● **Saved data entries**:
────────────────────────────────────────

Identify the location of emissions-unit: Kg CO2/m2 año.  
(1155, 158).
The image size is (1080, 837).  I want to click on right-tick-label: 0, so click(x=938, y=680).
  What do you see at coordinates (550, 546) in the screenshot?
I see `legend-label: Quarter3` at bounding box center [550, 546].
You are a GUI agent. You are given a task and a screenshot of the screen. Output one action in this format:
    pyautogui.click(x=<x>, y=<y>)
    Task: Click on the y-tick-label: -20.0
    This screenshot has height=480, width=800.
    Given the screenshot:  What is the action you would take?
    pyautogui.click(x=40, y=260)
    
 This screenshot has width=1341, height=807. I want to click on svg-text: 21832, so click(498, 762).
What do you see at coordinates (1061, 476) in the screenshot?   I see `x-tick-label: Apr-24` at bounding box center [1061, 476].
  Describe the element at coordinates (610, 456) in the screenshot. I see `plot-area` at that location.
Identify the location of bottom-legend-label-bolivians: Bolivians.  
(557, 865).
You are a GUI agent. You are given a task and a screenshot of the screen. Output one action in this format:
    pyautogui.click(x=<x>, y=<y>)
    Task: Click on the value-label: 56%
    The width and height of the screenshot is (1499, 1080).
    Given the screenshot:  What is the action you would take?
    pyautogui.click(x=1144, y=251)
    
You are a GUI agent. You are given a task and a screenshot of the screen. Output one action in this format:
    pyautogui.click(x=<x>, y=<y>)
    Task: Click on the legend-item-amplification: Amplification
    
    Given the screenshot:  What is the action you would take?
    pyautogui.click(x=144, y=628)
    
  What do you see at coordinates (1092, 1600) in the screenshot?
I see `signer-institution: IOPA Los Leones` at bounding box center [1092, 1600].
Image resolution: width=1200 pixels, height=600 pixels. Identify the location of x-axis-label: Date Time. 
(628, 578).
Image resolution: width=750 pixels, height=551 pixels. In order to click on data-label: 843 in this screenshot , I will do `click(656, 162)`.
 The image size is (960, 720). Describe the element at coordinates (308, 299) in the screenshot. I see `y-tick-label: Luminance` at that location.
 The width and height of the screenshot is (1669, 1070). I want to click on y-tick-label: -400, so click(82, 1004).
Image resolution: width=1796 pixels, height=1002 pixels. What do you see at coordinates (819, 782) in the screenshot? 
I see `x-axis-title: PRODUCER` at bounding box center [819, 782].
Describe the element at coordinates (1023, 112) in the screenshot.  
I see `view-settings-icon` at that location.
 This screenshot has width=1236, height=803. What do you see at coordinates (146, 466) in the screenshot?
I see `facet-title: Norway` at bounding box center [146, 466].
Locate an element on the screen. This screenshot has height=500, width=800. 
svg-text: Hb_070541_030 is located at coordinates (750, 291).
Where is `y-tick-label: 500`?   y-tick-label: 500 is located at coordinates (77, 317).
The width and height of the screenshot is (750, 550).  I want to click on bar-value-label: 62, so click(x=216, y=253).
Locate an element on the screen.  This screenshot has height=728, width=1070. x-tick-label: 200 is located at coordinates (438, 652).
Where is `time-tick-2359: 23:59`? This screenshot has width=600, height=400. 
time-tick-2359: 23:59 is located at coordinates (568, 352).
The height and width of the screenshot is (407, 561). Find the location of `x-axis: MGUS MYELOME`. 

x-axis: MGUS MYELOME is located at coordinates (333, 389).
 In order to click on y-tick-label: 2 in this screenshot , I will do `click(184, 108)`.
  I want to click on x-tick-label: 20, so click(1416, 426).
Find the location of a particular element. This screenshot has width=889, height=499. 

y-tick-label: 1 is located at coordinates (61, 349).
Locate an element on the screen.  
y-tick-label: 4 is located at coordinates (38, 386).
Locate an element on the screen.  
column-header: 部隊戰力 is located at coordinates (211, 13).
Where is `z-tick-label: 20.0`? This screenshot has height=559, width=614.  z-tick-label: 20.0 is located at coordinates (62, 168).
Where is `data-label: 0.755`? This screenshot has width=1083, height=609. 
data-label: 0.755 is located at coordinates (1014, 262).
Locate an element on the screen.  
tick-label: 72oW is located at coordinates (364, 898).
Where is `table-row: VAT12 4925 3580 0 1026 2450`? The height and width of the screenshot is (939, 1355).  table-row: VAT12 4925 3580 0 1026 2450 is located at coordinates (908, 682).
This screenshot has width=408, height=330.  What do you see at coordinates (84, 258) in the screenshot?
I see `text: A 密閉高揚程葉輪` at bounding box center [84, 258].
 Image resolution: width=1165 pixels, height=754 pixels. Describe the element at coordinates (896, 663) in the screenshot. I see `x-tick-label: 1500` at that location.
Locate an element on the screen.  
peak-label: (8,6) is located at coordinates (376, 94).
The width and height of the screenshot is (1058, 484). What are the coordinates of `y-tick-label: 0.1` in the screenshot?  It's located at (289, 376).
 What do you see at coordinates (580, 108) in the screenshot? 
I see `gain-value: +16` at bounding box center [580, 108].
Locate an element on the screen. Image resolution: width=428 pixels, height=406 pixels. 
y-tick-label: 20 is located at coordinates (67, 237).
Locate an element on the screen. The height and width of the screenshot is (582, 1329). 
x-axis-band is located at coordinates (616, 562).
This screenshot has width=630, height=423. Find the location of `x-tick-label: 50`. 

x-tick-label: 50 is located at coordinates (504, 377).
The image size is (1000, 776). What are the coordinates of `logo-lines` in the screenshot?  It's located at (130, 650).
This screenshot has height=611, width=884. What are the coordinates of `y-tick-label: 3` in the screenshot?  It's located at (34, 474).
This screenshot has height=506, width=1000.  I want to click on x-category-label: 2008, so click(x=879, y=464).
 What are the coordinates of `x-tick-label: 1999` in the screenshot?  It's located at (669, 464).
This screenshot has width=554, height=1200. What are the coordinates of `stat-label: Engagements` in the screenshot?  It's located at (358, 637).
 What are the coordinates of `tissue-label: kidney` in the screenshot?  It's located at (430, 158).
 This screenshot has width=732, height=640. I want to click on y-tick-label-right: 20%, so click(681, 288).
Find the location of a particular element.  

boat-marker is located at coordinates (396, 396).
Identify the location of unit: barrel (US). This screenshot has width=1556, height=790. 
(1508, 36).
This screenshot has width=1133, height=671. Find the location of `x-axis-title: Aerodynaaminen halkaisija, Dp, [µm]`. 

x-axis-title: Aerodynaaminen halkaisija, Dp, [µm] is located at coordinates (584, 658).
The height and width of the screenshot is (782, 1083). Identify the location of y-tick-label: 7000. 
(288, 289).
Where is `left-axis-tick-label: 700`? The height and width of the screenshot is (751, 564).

────────────────────────────────────────

● **TASK DETAILS**: Copy out the lines of the data above verbatim, starting at the first line and ending with the line that contains "This screenshot has width=1341, height=807.", including both of these lines.

● **RESPONSE AREA**:
Identify the location of emissions-unit: Kg CO2/m2 año.  
(1155, 158).
The image size is (1080, 837).  I want to click on right-tick-label: 0, so click(x=938, y=680).
  What do you see at coordinates (550, 546) in the screenshot?
I see `legend-label: Quarter3` at bounding box center [550, 546].
You are a GUI agent. You are given a task and a screenshot of the screen. Output one action in this format:
    pyautogui.click(x=<x>, y=<y>)
    Task: Click on the y-tick-label: -20.0
    This screenshot has height=480, width=800.
    Given the screenshot:  What is the action you would take?
    pyautogui.click(x=40, y=260)
    
 This screenshot has width=1341, height=807. I want to click on svg-text: 21832, so click(498, 762).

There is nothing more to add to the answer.